=== Ausgangstext ===
Jürgen Lange im Kreise seiner betrübten Kunden, die ihn nur ungern ziehen lassen.

Sürth – Viele Nachbarn vom Ober Buschweg, von der Ulmen- und Rotdornallee, vom Eschenweg mögen es gar nicht glauben: „Ihr“ Postbote wird versetzt – „ihr“ Jürgen Lange, der dort 30 Jahre lang Briefe und Päckchen ausgetragen hat. Äußerst zuverlässig und freundlich sei er gewesen und habe immer Zeit für ein kurzes Schwätzchen gehabt. „Wir werden ihn vermissen“, sagen Mona Bahnassawy, Ulrich und Renate Naumann, Bernhard Helmes und einige andere Anwohner. Bilder wurden schon für ihn gemalt und Gedichte verfasst und auch mit allen Hunden seiner Postempfänger hat er sich gut vertragen.

Zum Abschied haben sich ungefähr 20 Nachbarn versammelt, um ihm ein kleines Dankeschön für all die Jahre zu überreichen. „Schlecht gelaunt kennen wir ihn nicht“, sagt Mona Bahnassawy, die die kleine Abschiedsrunde organisiert hatte und den Briefträger immerhin seit 15 Jahren kennt. Eine Zeit des persönlichen Miteinanders, eine idyllische „Bullerbü-Ära“ gehe zu Ende, bedauert sie.

Jürgen Lange war 30 Jahre in seinem Sürther Bezirk die Post ein. 

Jürgen Lange war 30 Jahre in seinem Sürther Bezirk die Post ein.
=== Aufgeführte Einträge ===
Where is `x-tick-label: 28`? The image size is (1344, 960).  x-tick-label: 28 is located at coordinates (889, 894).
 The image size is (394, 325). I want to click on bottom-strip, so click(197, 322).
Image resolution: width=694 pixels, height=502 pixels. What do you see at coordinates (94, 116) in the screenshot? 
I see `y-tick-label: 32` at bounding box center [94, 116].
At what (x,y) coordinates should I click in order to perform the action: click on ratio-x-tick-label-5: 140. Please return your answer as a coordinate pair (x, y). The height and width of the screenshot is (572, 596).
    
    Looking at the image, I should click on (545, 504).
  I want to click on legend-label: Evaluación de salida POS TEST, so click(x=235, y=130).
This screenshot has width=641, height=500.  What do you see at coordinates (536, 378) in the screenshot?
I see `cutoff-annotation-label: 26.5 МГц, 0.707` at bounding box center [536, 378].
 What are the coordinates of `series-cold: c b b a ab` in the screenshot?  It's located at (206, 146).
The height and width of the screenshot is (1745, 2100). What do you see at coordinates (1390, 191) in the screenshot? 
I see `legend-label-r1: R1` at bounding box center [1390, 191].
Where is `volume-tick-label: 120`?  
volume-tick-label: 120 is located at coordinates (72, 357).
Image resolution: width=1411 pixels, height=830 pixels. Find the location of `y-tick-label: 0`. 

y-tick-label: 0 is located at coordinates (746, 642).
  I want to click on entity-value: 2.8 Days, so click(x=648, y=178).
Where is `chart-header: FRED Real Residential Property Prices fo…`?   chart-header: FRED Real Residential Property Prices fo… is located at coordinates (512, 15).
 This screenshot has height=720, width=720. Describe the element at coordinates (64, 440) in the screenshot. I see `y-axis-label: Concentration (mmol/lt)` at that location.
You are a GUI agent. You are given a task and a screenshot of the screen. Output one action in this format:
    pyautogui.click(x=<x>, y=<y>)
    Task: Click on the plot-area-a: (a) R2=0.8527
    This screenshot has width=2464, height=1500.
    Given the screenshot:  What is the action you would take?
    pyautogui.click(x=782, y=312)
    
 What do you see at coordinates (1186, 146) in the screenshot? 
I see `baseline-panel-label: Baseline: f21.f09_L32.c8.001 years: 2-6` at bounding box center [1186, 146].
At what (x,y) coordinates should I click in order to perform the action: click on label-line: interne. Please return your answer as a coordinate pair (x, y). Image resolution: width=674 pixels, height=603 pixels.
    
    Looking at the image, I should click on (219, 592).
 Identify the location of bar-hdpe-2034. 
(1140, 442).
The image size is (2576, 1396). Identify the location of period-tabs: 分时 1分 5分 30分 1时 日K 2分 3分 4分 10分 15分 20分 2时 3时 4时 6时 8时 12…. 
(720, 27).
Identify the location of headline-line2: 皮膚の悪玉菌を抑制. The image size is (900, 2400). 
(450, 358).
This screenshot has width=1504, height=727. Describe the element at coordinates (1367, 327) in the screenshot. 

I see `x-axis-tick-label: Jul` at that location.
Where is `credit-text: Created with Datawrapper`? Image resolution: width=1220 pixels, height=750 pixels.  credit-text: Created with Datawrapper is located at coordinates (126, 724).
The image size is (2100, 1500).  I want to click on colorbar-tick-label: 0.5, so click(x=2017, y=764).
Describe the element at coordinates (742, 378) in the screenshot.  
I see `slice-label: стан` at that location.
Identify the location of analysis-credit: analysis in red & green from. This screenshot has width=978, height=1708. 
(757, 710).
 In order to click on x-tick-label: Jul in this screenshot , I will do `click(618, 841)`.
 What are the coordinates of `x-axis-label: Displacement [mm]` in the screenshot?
===
**Aufgabe 1:** Gib den Abschnitt des Ausgangstexts zwischen „Zum Abschied haben“ und „Ende, bedauert sie.“ einschließlich wortgetreu wieder.
**Aufgabe 2:** Seit wann kennt Mona Bahnassawy laut Ausgangstext den Briefträger?
Das Material spielt hierfür keine Rolle.

**Lösung 1:**
Zum Abschied haben sich ungefähr 20 Nachbarn versammelt, um ihm ein kleines Dankeschön für all die Jahre zu überreichen. „Schlecht gelaunt kennen wir ihn nicht“, sagt Mona Bahnassawy, die die kleine Abschiedsrunde organisiert hatte und den Briefträger immerhin seit 15 Jahren kennt. Eine Zeit des persönlichen Miteinanders, eine idyllische „Bullerbü-Ära“ gehe zu Ende, bedauert sie.

**Lösung 2:** Seit 15 Jahren.